Pros and Cons of Paying Off High-Interest Debts Without Looking At Balances

– Best strategy to save money on interest charges

– You may get discouraged to stay on debt management plan seeing debts not going away soon enough.

– If you have higher balances with lower interest charge, this strategy does not make managing your finances simpler, as you are dragging the low interest debts longer.

Last Word

Which strategy is best to follow? It depends on your situations and objectives. Before deciding on anything, look at the pluses and minuses for both of the strategies and pick the one that makes sense for you. And yes, don’t forget to stop taking on new debts. No debt management plans will work if you don’t stop accumulating new debts first.

5 Tips To Financial Minimalism

What Is Financial Minimalism?

Published Date: July 2, 2012 ADawnJournal.com

Financial minimalism can translate to different things to different minds – depending on how you interpret it. My own basic interpretation of financial minimalism would be to get rid of financial clutter that you don’t need to make life simpler and stress free financially.

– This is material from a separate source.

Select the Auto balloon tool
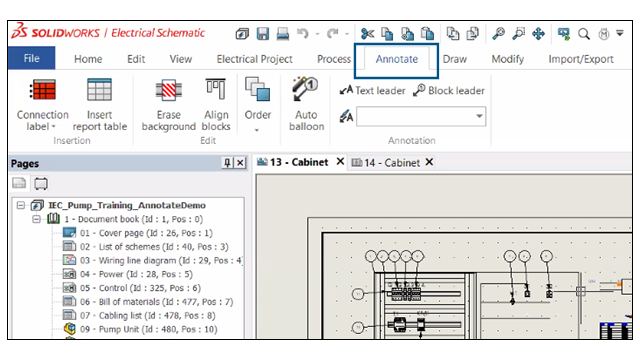This screenshot has height=360, width=640. [x=306, y=104]
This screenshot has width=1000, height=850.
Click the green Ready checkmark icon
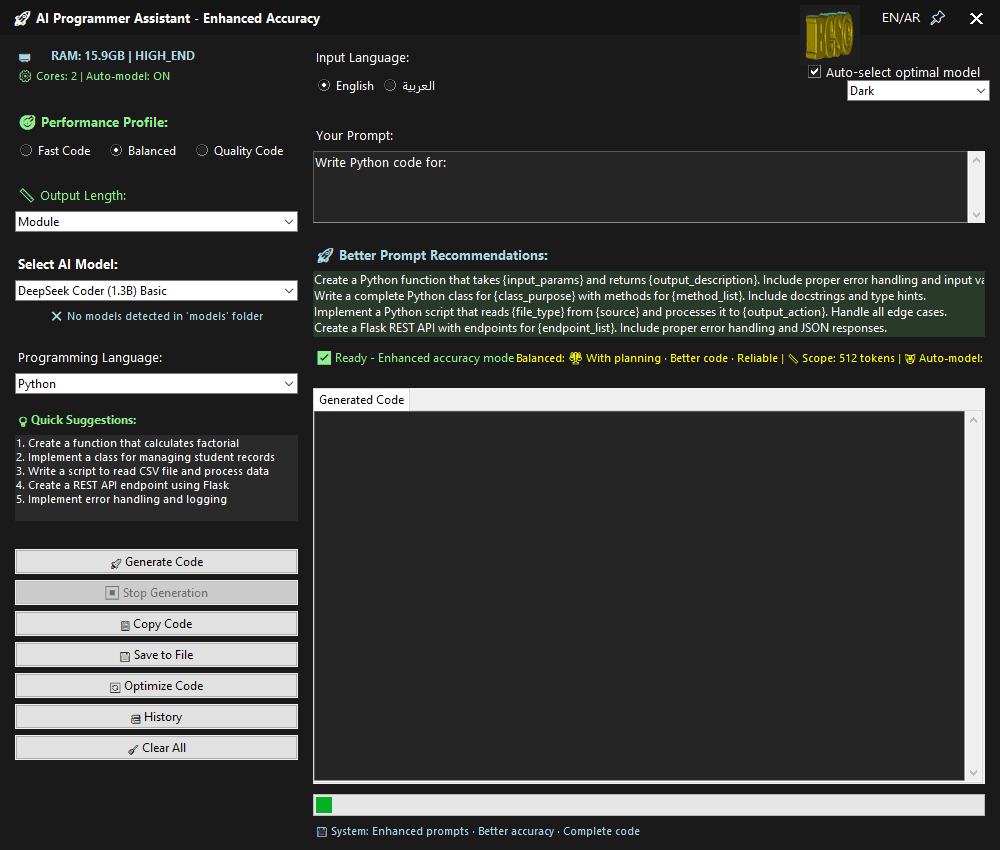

5 Things You Can Do Right Now To Be A Financial Minimalistic

Get Rid of Bank Accounts You Never Use – Most of us keep 3 to 4 bank accounts, but we usually use only one on a day-to-day basis. Identify the bank account you can’t live without and close all other bank accounts. Better yet, if you need to keep a chequing and a savings account, keep it with the same bank and it will be like keeping one bank account without dealing with two banks.

Keep Credit Cards To A Minimum – There is no reason to keep 5 to 10 credit cards you never use. Keep only 2-3 credit cards and maintain these cards at zero balances by paying the amounts you charge in full every month.

Automate All Your Bill Payments – Arrange all your monthly bills such as electricity, water, telephone, Internet, mortgage, etc. to come out of your bank account or credit card automatically every month so you don’t need to spend time paying these bills again. Better yet, if you have a reward credit card, use it to pay your bills and collect reward points.

Keep Investments Minimal – Holding 20 stocks, 15 mutual funds, and numerous other investment products in your portfolio makes life complicated. The time and hassle you will go through to maintain all these investment products are not worth it, and having limitless products will not make you rich. Read reputable financial sites regularly to get ideas on how to make your financial life simpler and a better one.
 
Get Rid of Debts – Get rid of all your bad debts and keep only good debts. Bad debts are those which are costing money and making no money for you such as credit card debts, car loan debts, vacation loan debts, etc. Good debts are those which are giving you more returns after subtracting interest payments such as investment loans, mortgage, education loans, etc.

These are only some, but not all of the tips that can get you on your way to financial minimalism. There are so many other steps you can take to become a financial minimalist. The art is to find out which steps work for you and apply them one-by-one to live a clutter and stress free rich life.